• **AIM OF THE TASK**
Rewrite the records below, replacing every "screenshot" with "screen capture" and leaving everything else unchanged. Leave the pictures out.

• **DATA EXCERPTS**
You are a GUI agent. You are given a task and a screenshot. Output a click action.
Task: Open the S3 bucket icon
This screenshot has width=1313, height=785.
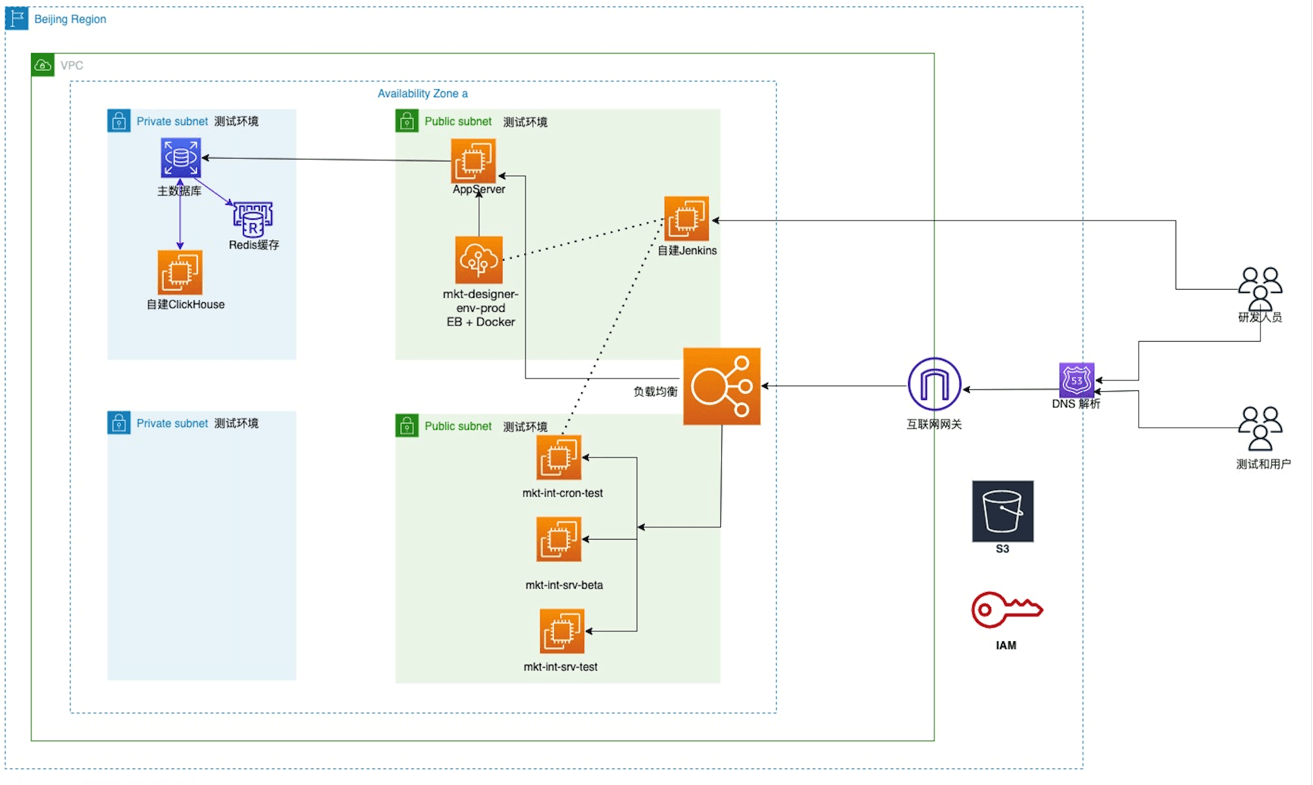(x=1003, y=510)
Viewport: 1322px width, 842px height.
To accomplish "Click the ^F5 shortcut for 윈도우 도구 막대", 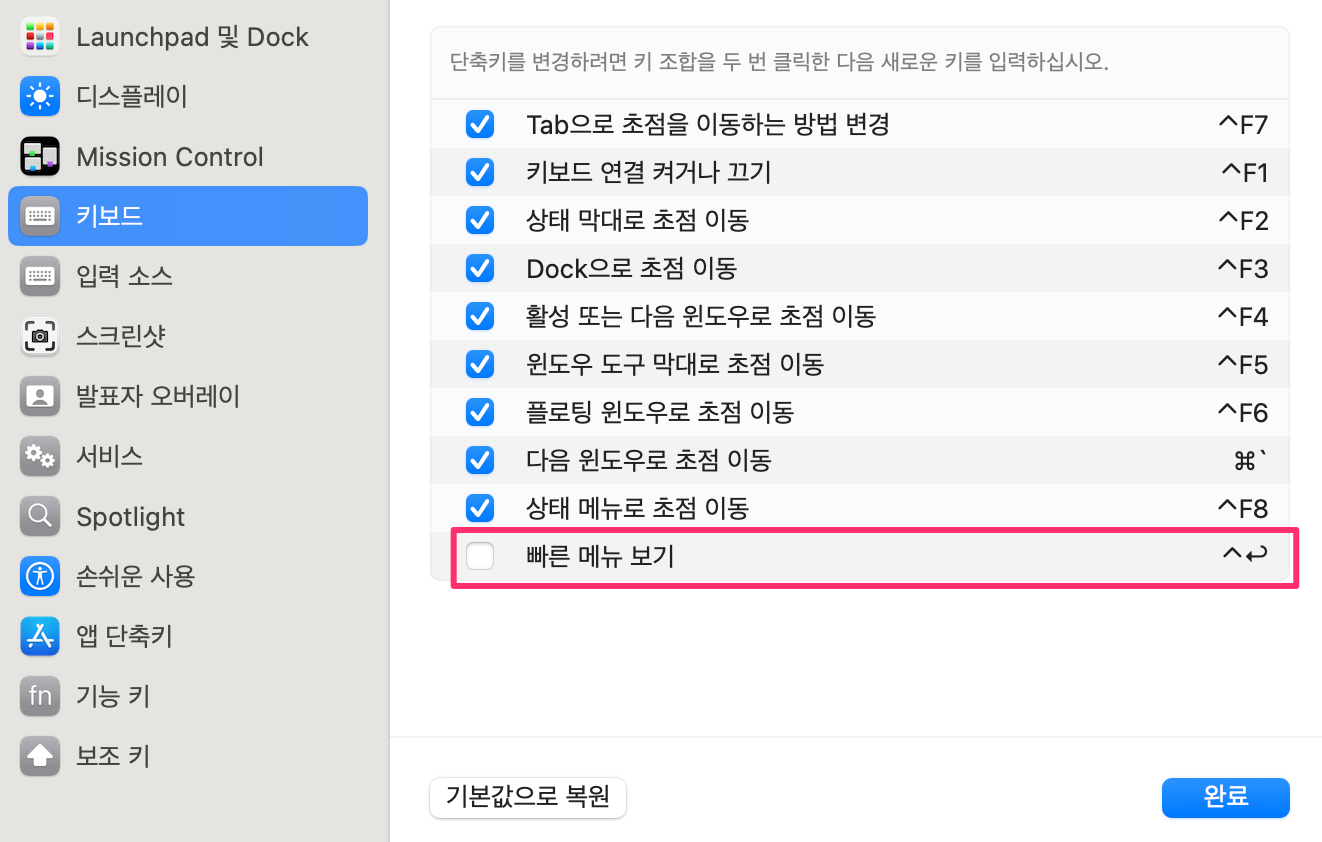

• **RESPONSE**
You are a GUI agent. You are given a task and a screen capture. Output a click action.
Task: Open the S3 bucket icon
This screen capture has width=1313, height=785.
(x=1003, y=510)
Viewport: 1322px width, 842px height.
To accomplish "Click the ^F5 shortcut for 윈도우 도구 막대", 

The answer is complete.